Given instruction =>
Return, unchanged, the lines of the listing from the one containing "click on imaage." through the one containing "Looking at the image, I should click on (135, 182).", both included.

Data rows =>

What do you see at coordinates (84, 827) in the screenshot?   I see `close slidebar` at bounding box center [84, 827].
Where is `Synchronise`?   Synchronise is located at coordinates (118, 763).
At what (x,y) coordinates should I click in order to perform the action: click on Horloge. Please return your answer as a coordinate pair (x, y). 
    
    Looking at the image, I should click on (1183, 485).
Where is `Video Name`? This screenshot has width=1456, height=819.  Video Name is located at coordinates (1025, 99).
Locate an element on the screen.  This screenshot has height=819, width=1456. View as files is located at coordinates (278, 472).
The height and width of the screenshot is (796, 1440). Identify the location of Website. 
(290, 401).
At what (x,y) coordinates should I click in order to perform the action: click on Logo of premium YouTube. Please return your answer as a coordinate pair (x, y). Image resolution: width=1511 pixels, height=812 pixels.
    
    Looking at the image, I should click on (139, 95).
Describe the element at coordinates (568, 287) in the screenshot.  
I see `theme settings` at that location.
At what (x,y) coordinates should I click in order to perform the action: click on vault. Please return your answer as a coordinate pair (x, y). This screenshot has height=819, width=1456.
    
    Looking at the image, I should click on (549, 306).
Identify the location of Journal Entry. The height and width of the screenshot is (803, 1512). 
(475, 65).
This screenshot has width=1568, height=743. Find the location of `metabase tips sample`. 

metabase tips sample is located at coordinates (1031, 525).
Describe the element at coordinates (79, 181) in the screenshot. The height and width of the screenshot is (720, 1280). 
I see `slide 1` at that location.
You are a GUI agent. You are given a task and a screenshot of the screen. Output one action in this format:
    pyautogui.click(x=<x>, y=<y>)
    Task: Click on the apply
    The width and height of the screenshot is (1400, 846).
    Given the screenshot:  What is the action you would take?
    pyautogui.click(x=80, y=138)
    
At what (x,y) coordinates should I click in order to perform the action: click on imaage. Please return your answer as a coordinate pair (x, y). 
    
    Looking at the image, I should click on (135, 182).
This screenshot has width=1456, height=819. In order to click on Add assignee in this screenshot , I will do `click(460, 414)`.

Result for this task =>
At what (x,y) coordinates should I click in order to perform the action: click on imaage. Please return your answer as a coordinate pair (x, y). 
    
    Looking at the image, I should click on (135, 182).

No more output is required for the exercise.